* _Records provided_
====
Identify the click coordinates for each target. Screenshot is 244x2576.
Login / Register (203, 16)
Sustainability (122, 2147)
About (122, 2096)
====
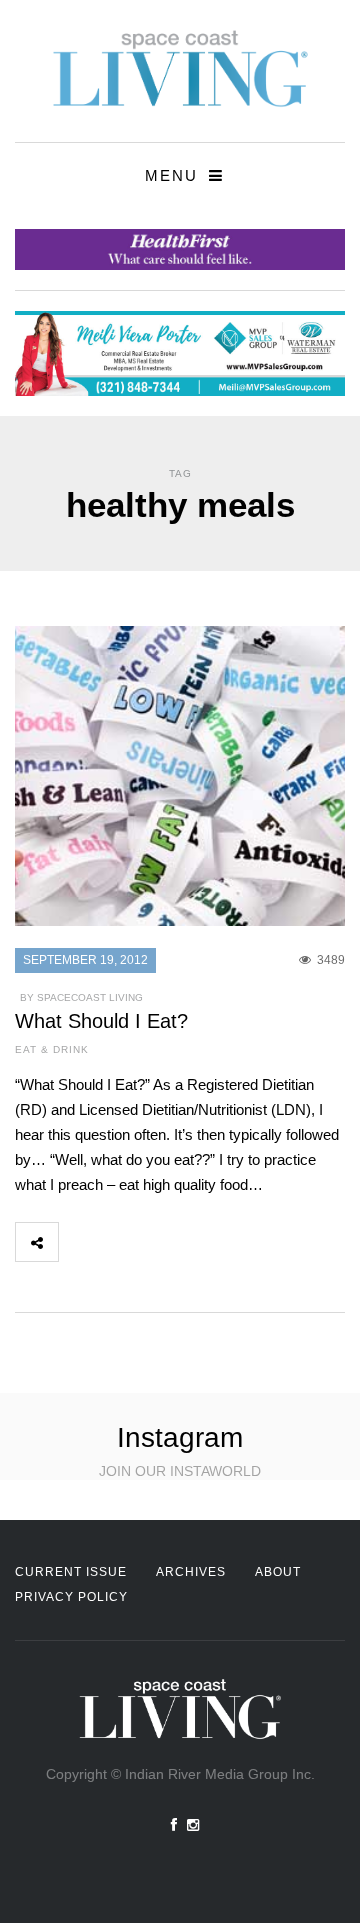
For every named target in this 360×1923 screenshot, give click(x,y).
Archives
====
From the listing above, copy out each line where the word "click" appears.

Identify the click coordinates for each target. Screenshot is 244x2576.
For every named target in this 360×1923 screenshot, give click(x,y).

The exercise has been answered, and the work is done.